Era un po' di tempo che le puntavo, lì, belle esposte in vetrina, bianche.
Fino a ieri.
Per adesso ne ho prese due: quella del celebre, mitico, l'insuperabile Cyrano de Bergerac (più comunemente conosciuto come "Nasone"), e quella della maliziosa Colombina.
Mi piacerebbe un giorno riuscire ad avere tutte le Maschere della Commedia dell'Arte.

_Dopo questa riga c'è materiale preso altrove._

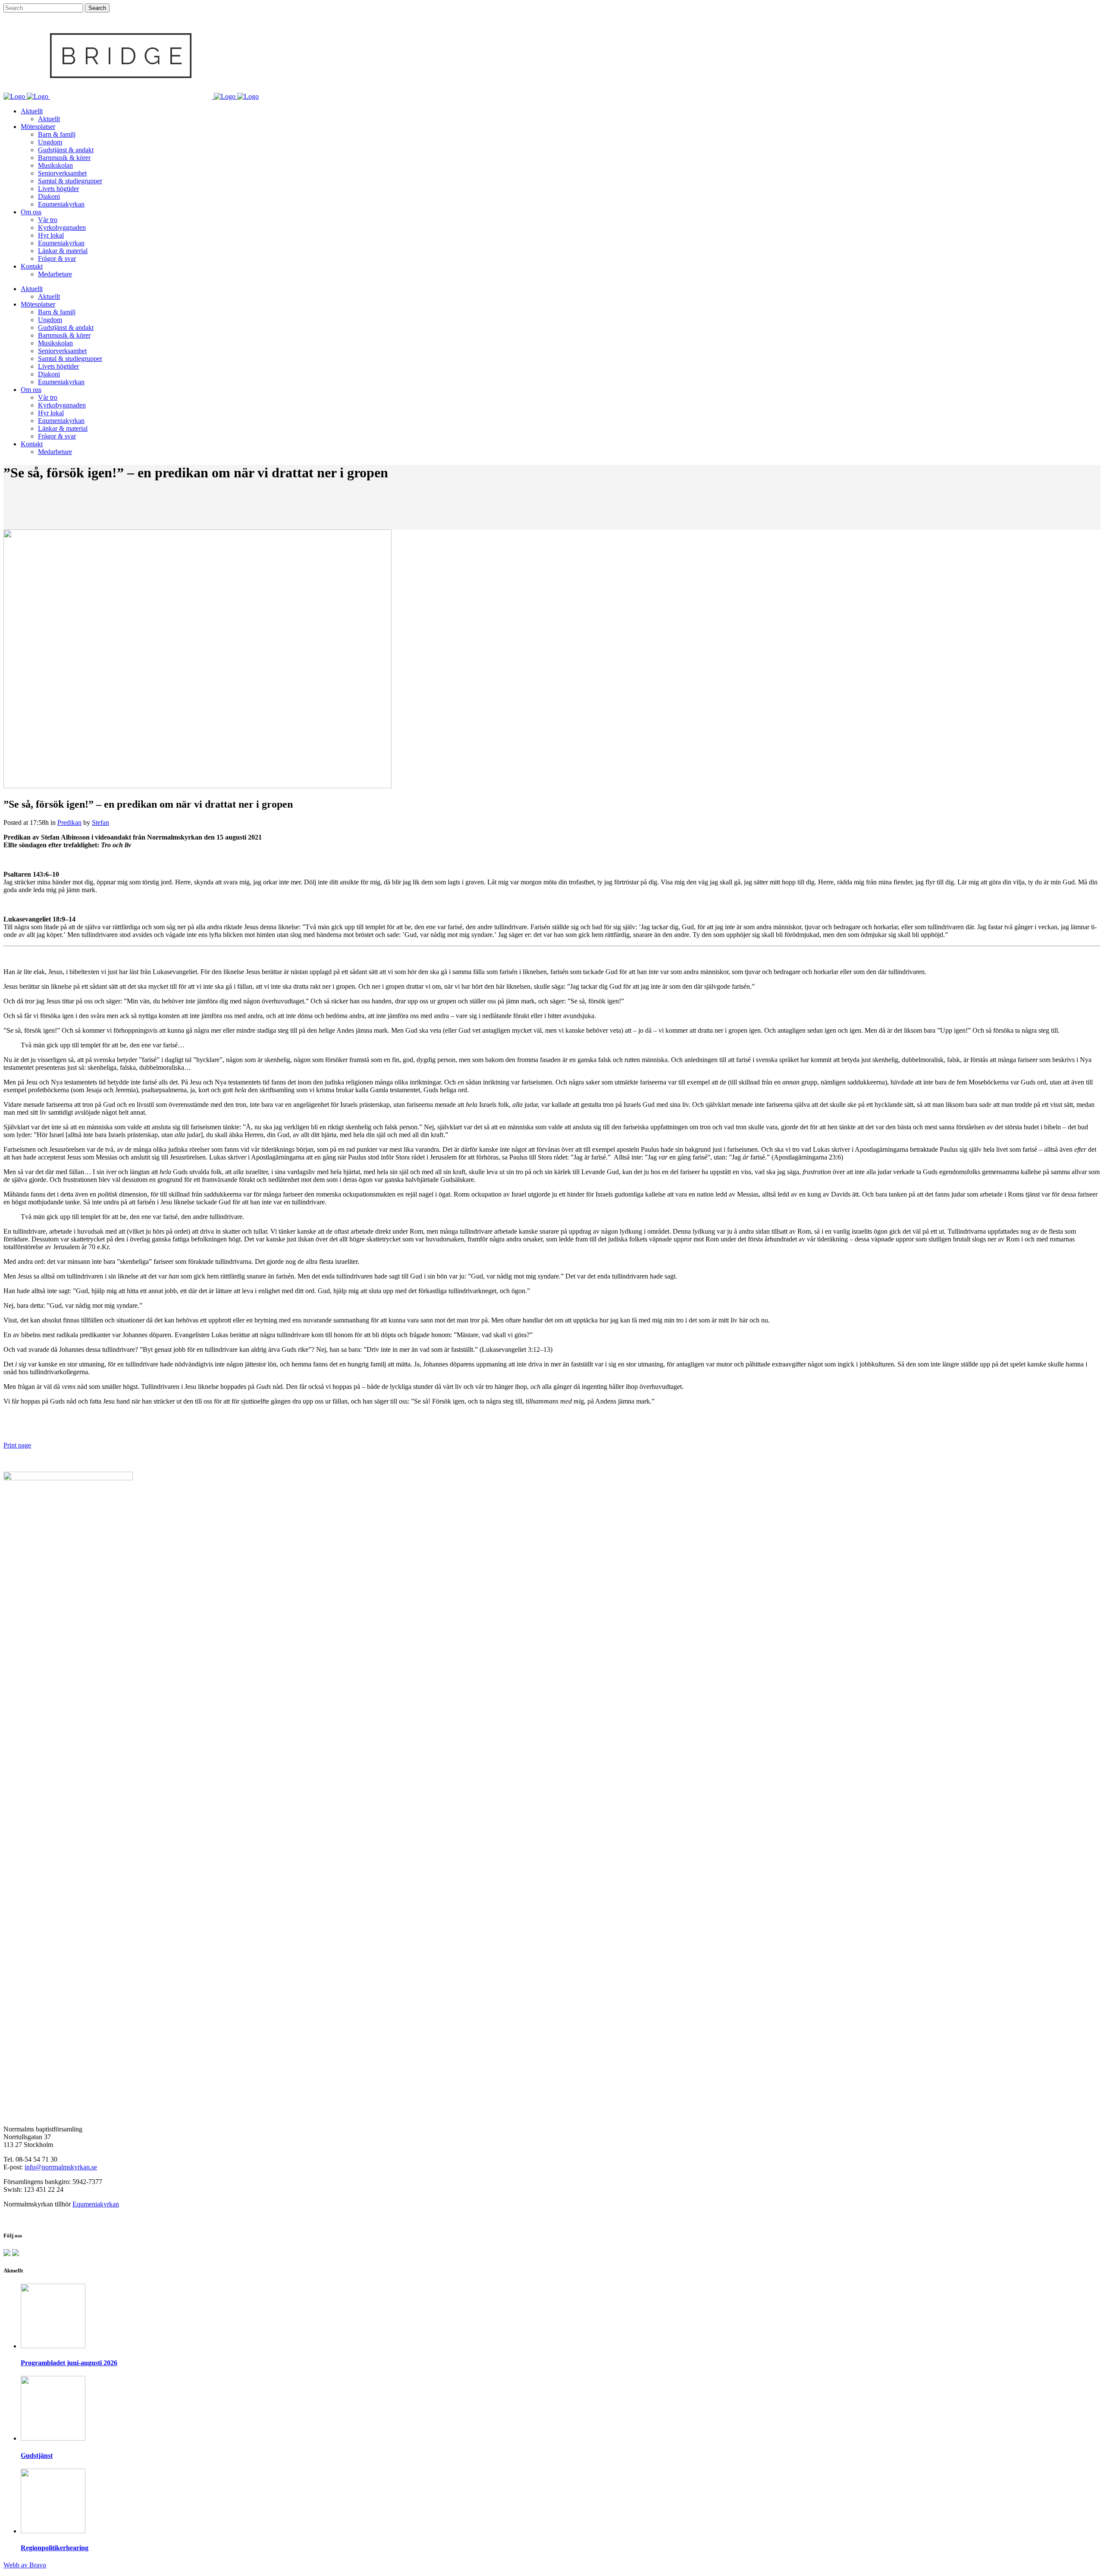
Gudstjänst (37, 2455)
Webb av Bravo (24, 2565)
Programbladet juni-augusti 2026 (69, 2362)
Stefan (100, 822)
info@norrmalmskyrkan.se (61, 2167)
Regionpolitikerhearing (54, 2547)
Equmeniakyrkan (95, 2204)
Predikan (69, 822)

"E poi le appenderemo tutte su una parete della nostra casa!" dico tutta entusiasta ad Ila-m, mentre ammiro la maschera di Cyrano, la provo sul volto e improvviso un paio di movimenti col corpo. Nel pieno mezzo della strada, e chi se ne importa!
"Oh, sì. E dall'altra parte ci saranno le foto di Trotskj, Marx, del Che.." sogna di tutta risposta Ila-m.
"Scordatelo, se mai in un'altra stanza!"
"Ma con queste cosa ci farai di preciso?"
"Le indosserò agli orali dell'esame. Adesso devo solo scegliere i colori giusti."
Sorrido immaginando i miei esami, e vedendo la faccia stupita di Ila-m.

Il fatto è che ho manie di grandezza: voglio che il mio esame orale sia quanto più originale possibile. Sarà il mio giorno, dopotutto.
Ci sarò io sul palco. E gli insegnanti la mia platea.